Tirzepatide is a single modified peptide with GIP and GLP‐1 RA approved for the treatment of people with T2D in the United States. Its cardiovascular outcomes are currently under investigation. The drug is also being investigated for its effects on chronic weight management, heart failure with preserved ejection fraction (HFpEF), obesity, and non‐alcoholic steatohepatitis.
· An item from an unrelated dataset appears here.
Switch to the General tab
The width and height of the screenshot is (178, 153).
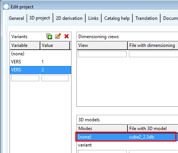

In a pre-specified meta-analysis of phase two and phase three trials, Sattar et al. observed that tirzepatide was not associated with increased risk of the MACE-4 (composite of cardiovascular death, MI, stroke, and hospitalization because of unstable angina) outcome (HR: 0.80; 95% CI: 0.57-1.11), cardiovascular death (HR: 0.90; 95% CI: 0.50-1.61), MI (HR: 0.76; 95% CI: 0.45-1.28), stroke (HR: 0.81; 95% CI: 0.39-1.68), and hospitalization for unstable angina (HR: 0.46; 95% CI: 0.15-1.41) [25]. The overall cardiovascular results show that tirzepatide treatment, when compared to placebo or comparators not known to be cardioprotective, is not associated with an increased risk of CVD. This treatment was given for a median of just over a year at a mean randomization dose of 9.9 mg per week to a population in which just over one-third had already developed CVD. In subgroup analyses by sex, age, baseline HbA1c, race, US or non-US clinical sites, or baseline SGLT2i use for the primary MACE-4 outcome, no significant effect modification was discovered. According to studies, tirzepatide was superior to placebo, semaglutide 1 mg/week, dulaglutide 1.5 mg/week, insulin degludec 100 U/mL, and semaglutide or insulin glargine 100 U/mL in lowering HbA1c and weight in T2D patients throughout a 26- to 52-week treatment period [36,37]. Once the tirzepatide CVOT results are released, it will be known if or not this advantage over GLP-1 RA will extend to cardiovascular outcomes.

Strengths and Limitations

The strengths of this systematic review are the inclusion of the most recent studies on cardiovascular outcomes of GLP-1 RAs, the large sample sizes in almost all the studies, and the high quality of trials on which the studies were based. We included only those studies that had a low risk of bias. Limitations include excluding studies conducted before 2018, those published in languages other than English, and articles unavailable as free full text. Our review was mainly based on meta-analyses and narrative reviews of previously conducted RCTs. While this provides a good picture of the overall effects of GLP-1 RA as a class, we may have missed the specific effects of individual drugs belonging to the class.

Conclusions

In patients with T2DM, GLP-1 RAs are associated with a significant 12-14% reduction in three-point composite MACE outcome consisting of cardiovascular mortality, non-fatal MI, and non-fatal stroke compared to placebo. They also significantly reduce the risk of ischemic stroke in T2D patients with cardiovascular risk factors. These effects appeared to be more pronounced in people with pre-existing CVD. Further studies are required to elucidate the role of GLP-1 RA in HF and cardiac arrhythmias. Tirzepatide, the dual GLP-1/GIP agonist approved for treating T2DM, is being investigated for cardiovascular outcomes. This novel class of drugs needs further exploration to unravel its benefits or harms in the treatment of DM. Additionally, it is unknown whether these novel antihyperglycemic medications have cardioprotective properties irrespective of diabetic status, and further investigation may hold the potential to pave the way to a new era of cardiovascular risk management.

The authors have declared that no competing interests exist.